Annoying. This one word sums up most accurately what it is like to work at JD William’s customer contact centre. Almost every aspect of my job as an inbound enquires advisor, is annoying. My hours, 12pm to 8pm, are annoying. They aren’t terrible, as I do get to lie in, and I am sent home early occasionally (not nearly occasionally enough, mind), and for the last two hours there is very little to do. This does mean that my free time is shifted to the beginning of the day. If I oversleep I lose it, and when I do get it, it’s wasted. Usually watching The Wright Stuff, Homes Under the Hammer, or some other bit of daytime dross. Mornings are when I’m at my worst to boot, so I’m usually on the bus before I’ve remembered that there is some decent telly on the BBC’s iplayer, or I have to send an important email, and that I have loads of other shit to sort out. It’s annoying.
The offices are tacked onto the side of the MEN arena, formally housing a mulitplex cinema. This is quite evident in the layout of the building, which is retarded. My department is located on what is colloquially know as “the mezz”, being a mezzanine floor slotted into a large open space which is open at both ends to the full height of the building, a space big enough to fit several cinema screens inside. It’s like an office in an aircraft hanger. Why this building was chosen above others, baffles me. I know a lot of our telephony is outsourced as it is, so why site a call centre in the middle of town, in a disused cinema, next to the MEN arena? It’s annoying.
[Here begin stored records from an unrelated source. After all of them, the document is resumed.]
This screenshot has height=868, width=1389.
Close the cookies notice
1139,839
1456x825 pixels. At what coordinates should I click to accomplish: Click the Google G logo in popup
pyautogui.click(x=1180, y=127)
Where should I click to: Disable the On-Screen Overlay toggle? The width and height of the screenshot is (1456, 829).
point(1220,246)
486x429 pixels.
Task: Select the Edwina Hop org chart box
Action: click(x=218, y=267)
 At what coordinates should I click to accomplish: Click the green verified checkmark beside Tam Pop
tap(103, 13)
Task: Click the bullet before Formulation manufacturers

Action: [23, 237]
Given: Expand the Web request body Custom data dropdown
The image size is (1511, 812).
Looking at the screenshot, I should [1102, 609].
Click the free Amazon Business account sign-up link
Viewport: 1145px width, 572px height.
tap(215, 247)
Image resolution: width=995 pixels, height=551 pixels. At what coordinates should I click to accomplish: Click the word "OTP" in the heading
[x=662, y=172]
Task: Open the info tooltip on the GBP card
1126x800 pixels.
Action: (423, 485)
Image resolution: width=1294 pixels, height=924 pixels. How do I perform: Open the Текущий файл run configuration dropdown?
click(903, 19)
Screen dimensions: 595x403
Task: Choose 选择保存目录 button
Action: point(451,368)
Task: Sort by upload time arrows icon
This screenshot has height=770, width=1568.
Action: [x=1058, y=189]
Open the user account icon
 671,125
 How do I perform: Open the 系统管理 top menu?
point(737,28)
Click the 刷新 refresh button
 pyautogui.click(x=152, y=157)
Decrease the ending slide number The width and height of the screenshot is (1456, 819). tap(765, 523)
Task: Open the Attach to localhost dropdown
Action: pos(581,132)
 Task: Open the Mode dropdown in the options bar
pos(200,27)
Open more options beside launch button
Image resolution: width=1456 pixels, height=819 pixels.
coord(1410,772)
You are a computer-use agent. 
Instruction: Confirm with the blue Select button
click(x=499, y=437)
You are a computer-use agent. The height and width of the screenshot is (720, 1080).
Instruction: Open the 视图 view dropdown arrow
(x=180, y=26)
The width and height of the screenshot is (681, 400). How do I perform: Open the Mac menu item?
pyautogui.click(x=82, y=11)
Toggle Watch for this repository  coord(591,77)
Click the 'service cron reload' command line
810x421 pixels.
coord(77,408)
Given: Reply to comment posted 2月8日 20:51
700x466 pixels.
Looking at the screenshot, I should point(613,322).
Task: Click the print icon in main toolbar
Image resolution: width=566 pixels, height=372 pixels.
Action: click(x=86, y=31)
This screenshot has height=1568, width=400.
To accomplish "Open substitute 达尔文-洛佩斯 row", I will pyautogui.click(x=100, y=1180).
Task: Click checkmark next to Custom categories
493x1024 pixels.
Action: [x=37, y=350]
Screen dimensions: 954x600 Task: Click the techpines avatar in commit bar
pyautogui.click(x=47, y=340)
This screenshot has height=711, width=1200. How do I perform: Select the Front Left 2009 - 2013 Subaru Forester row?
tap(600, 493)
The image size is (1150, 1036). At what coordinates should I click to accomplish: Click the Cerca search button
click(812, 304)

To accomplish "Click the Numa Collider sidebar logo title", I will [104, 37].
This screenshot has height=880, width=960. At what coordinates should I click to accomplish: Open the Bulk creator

The job itself is actually not too bad. I do get to sit down all day, and it’s warm, and the work is very easy. It’s only hard about 10% of the time, if hard is the correct term. It’s not hard in the same way quadratic equations, or running towards enemy gun emplacements over barbed wire through a minefield would be considered hard. When it is hard it’s essentially telling someone something they don’t want to hear, which as quite a passive person was difficult at first, but is now less so. It is hard trying to explain why someone else fucked up for the Nth time to someone who won’t stop screaming at you to listen, or to try and decipher some crone’s bleating into useable information, although these calls are quite rare. Most of the time it’s the same undemanding, effortless and morose shit over and over and over again, usually about 120 times a day. Which is why I’m paid to do it I suppose. A side effect of this is that I have lost my faith in humanity as a species. It disappeared about the same time someone asks you why they made a specific decision, or why a mail order company would need your post code. It’s annoying.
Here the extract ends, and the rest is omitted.